Ben déjà, FF8 tu n'aurais pas pu le descendre puisque tu l'aimes 
Et évidemment que je défends ce que j'aime, nous défendons automatiquement ce que nous aimons à moins de ne pas être convaincu de l'aimer.
Hélas, ce que j'ai derrière moi et qui m'incite vraisemblablement à être hautain dans certains de mes discours dnas le coin c'est qu'en faisant Arts plastiques, j'ai dû développer des exigences artistiques que je retrouve que parcimonieusement dans les jeux vidéos (pourquoi ? Simple : les jeux vidéos sont une industrie, comme le cinéma, et que le cinéma en tant qu'oeuvre artistique est un principe qui a mis facilement une cinquantaine d'années voire plus à voir le jour, notamment pour les cinéastes mais également pour la critique, le public).
Mon but est donc de trouver dans le jeu vidéo des passerelles avec les mondes fascinants de l'art et du culturel, et si le culturel fluctue en masse dans des RPGs traditionnels qui hument bon la trame simpliste d'un Dragon Quest auxquels on a rajouté des sortes de codes traditionnels (le héros n'a pas de père au début de l'aventure, ou alors le recherche, le village du héros est forcément détruit pour l'inciter à démarrer sa quête initiatique, etc.), l'artistique y est fortement plus sous-entendu.
Le problème est la définition que l'on peut donenr de l'artistique. Pour certains ça se résume à des furolucioles qui brillent dans une forêt (et en un sens, j'suis d'accord, cela contribue à une atmosphère particulièrement magique, unique).
Seulement, de l'artistique en masse, j'en trouve moins dans FF10 que dans FF12 par exemple. Mais la définition est tellement vague, floue, abstraite, que je ne peux pas vraiment dire pourquoi, et je reste cantonné à une sensation : pourquoi FF12 me fascine davantage ? Car il s'éloigne bien plus facilement des clichés de la saga ? (mais se rapproche de ceux de Ivalice Alliance).

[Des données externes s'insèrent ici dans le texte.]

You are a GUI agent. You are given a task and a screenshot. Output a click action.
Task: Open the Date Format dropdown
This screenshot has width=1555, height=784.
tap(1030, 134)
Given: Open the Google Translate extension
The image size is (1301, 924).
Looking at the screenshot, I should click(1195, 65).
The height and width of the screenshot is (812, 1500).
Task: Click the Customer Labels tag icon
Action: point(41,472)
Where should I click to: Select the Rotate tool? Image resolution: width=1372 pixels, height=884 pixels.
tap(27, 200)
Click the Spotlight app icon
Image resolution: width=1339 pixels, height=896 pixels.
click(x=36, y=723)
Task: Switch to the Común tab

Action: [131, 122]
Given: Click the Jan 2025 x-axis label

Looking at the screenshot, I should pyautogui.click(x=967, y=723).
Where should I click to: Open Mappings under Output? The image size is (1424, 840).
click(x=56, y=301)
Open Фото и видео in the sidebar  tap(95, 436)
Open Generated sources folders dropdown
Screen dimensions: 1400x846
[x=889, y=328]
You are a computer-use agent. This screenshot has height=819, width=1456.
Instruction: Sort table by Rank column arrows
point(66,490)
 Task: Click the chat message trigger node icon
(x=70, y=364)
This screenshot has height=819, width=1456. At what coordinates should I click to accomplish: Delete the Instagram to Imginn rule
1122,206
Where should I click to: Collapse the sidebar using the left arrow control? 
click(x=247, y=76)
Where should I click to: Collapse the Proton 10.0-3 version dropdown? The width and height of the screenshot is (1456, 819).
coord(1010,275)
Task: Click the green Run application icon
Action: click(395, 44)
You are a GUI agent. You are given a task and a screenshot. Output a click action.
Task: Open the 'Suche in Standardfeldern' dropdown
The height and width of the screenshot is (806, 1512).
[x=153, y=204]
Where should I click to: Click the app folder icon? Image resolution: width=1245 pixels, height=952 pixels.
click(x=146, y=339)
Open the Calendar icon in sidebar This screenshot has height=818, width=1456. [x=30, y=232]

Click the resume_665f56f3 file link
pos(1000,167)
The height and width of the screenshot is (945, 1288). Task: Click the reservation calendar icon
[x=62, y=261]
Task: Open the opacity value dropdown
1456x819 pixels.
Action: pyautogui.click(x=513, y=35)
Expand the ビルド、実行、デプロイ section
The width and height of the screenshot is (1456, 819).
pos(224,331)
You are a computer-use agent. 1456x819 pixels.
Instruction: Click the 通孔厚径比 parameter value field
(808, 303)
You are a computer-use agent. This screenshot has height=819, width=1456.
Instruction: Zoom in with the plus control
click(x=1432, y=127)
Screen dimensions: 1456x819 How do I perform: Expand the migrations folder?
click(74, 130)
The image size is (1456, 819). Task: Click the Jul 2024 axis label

Puis, finalement, je reviens à mon début de message, Final Fantasy 8 se trouve précisément dans cette logique, avec cette espèce de boucle qui ne se boucle pas, tous ces éléments hasardeux, cette fascination que l'on peut ressentir vis-à-vis de cette relation entre Squall et Linoa, qui supplante tous les scénarios amoureux de la saga, en terme d'efficacité et de puissance émotionnelle ainsi que référente... Et puis, cette volonté de masquer les vérités en les faisant passer pour des hypothèses et donc donner au joueur le pouvoir de réfléchir à ce jeu, son jeu, sur lequel il a passé parfois cinquante heures entières. C'est cela qui force le respect dans FF8, cette propension à donner le pouvoir au joueur de réfléchir à l'histoire et de lui donenr le sens qu'il souhaite. C'est une fonction que l'on retrouve notamment dans Silent Hill 2, et pour ces deux jeux sont de loin deux des jeux lesp lus importants du jeu vidéo grand public (car hélas je ne connais pas tout et j'suis certain qu'il y a des jeux plus intéressants auxquels je n'ai jamais joués et dont je ne connais même pas l'existence).
Du coup, j'en suis arrivé à parler de tous ces questionnements qui me brûlent le cerveau depuis déjà un bon bout de temps, et Final Fantasy 10, au beau milieu de cette réflexion que j'entretiens, n'a pas sa place. Il est un jeu linéaire dans sa progression purement ludique et dans ce qu'il donne à voir au joueur, les morales sont déjà toutes faites et le jeu perd son intérêt artistique en cours de route (mais pas son intérêt bien plus artisanal ; voilà on a mis des furolucioles par-ci par-là et ça donne bien, on simule l'artistique).